** EXERCISE DIRECTIONS **
For this exercise, restate word for word only the lines from the one containing "Task: Open the Menu settings gear icon" through the last line below. Pictures do not get copied.

======== RECORDS FOR PROCESSING

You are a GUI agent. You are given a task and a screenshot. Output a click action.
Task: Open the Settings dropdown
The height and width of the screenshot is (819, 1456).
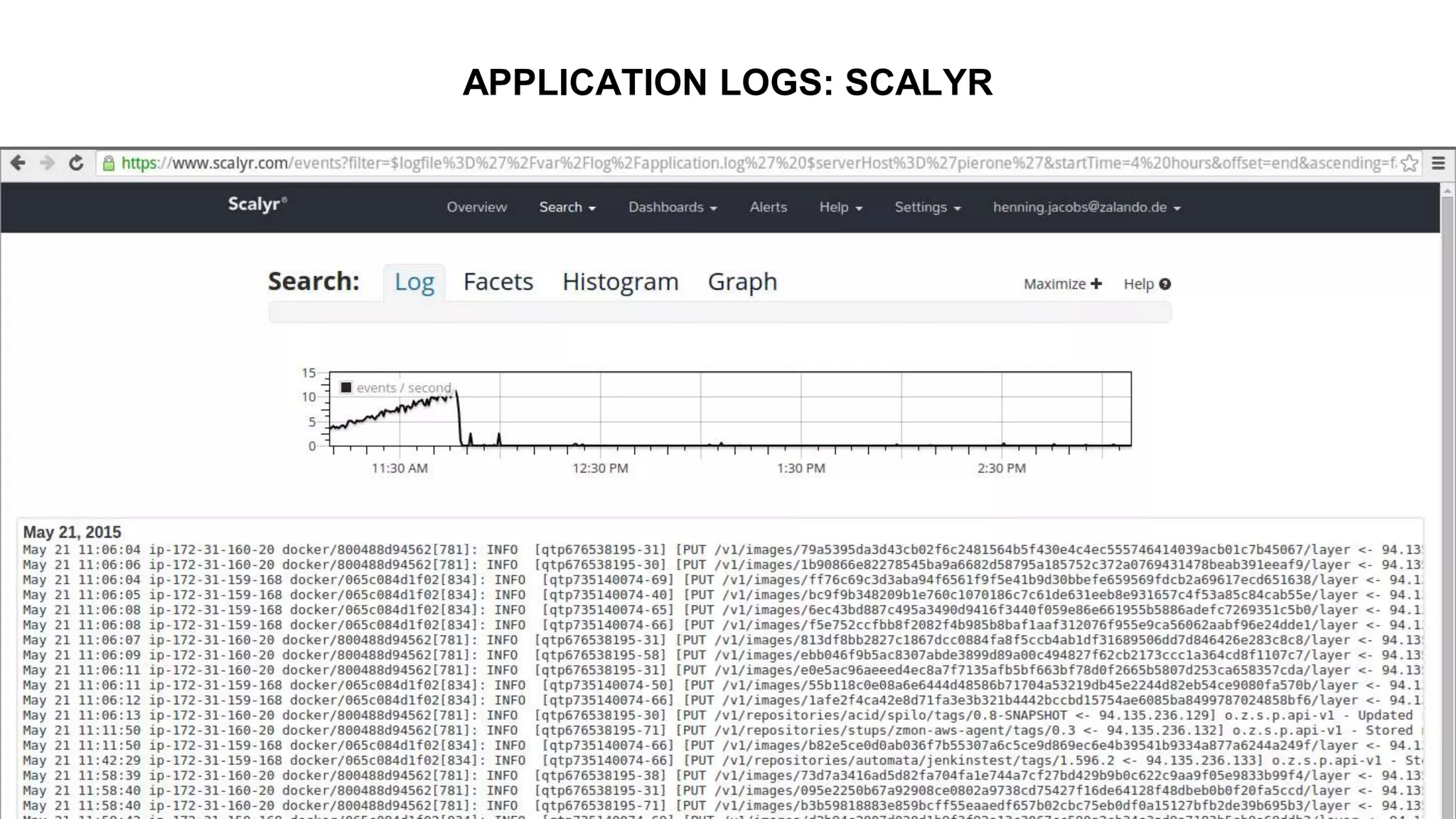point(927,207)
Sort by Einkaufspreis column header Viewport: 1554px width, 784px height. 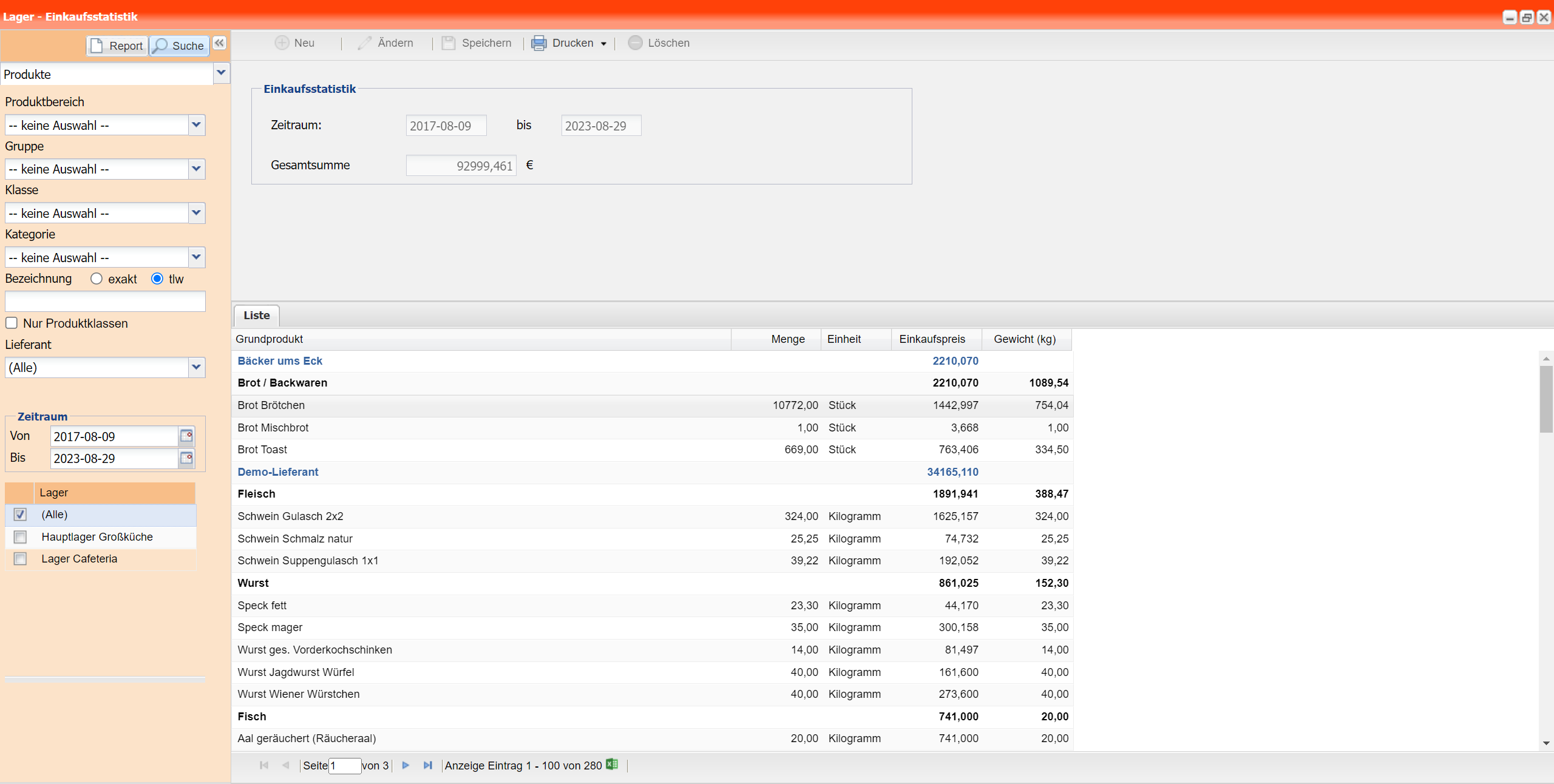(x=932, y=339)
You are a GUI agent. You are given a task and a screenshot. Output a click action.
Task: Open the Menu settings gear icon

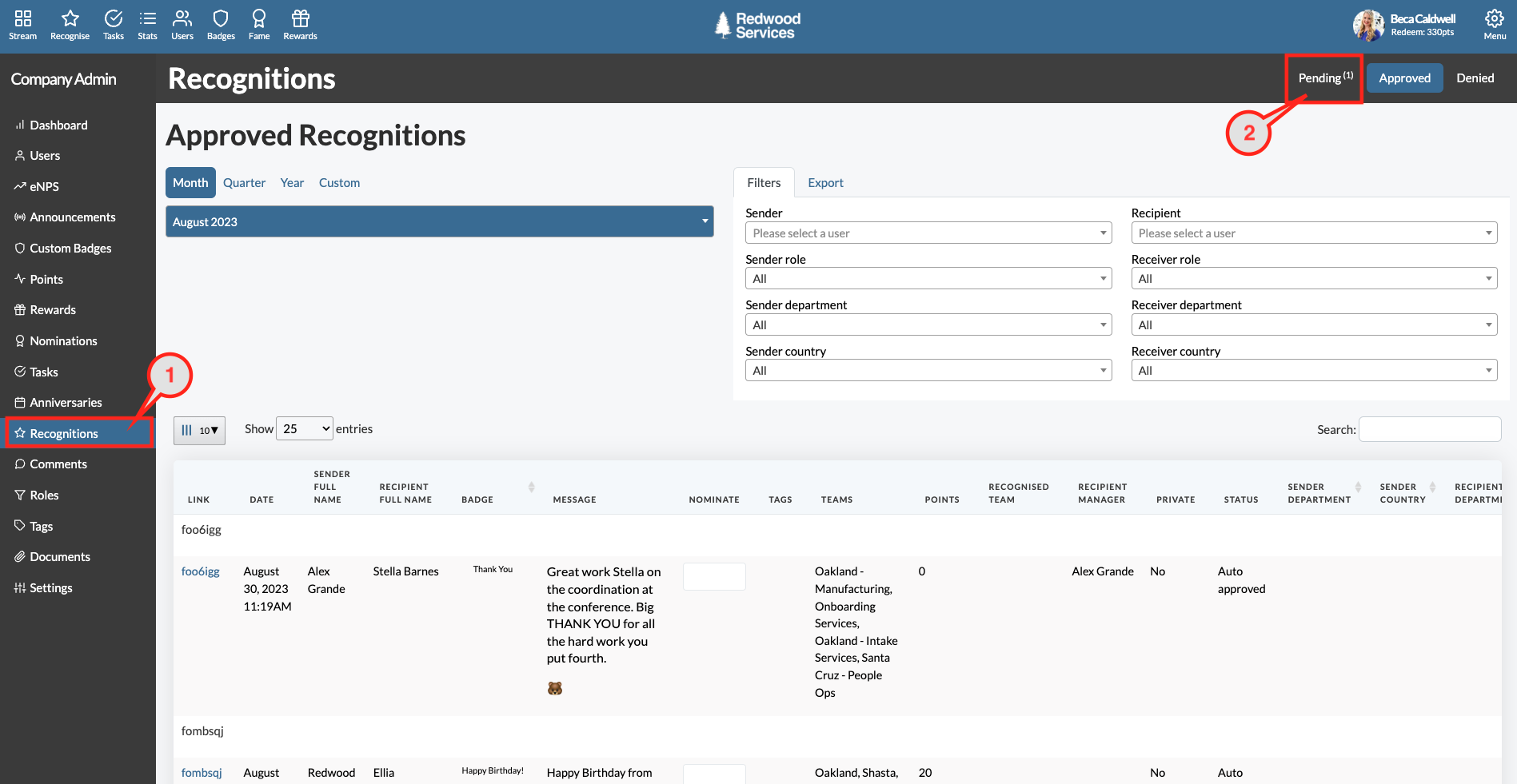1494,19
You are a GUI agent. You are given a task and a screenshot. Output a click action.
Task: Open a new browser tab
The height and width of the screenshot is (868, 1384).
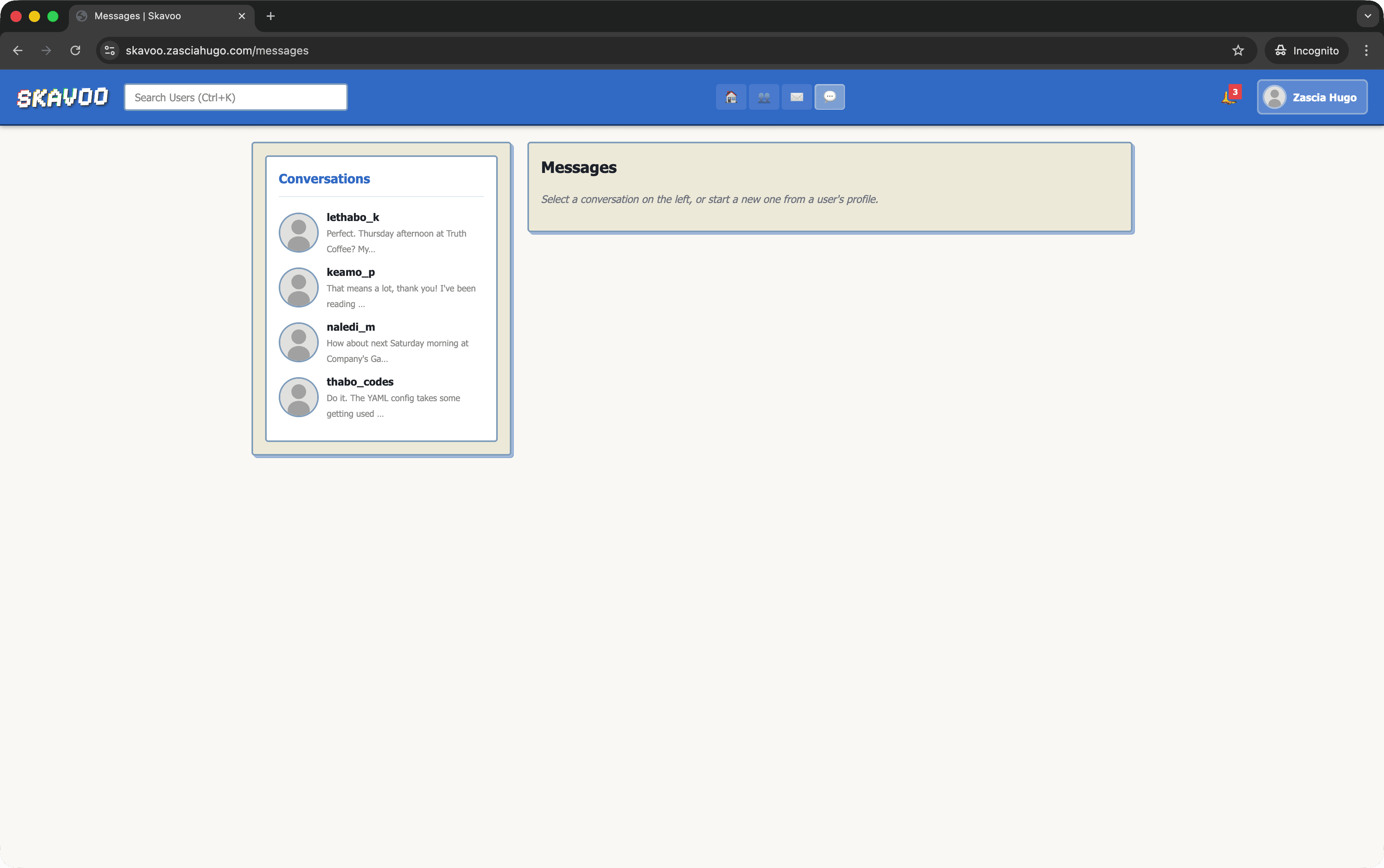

================

** SOLUTION TO THE EXERCISE **
Task: Open the Menu settings gear icon

1494,19
You are a GUI agent. You are given a task and a screenshot. Output a click action.
Task: Open a new browser tab
The height and width of the screenshot is (868, 1384).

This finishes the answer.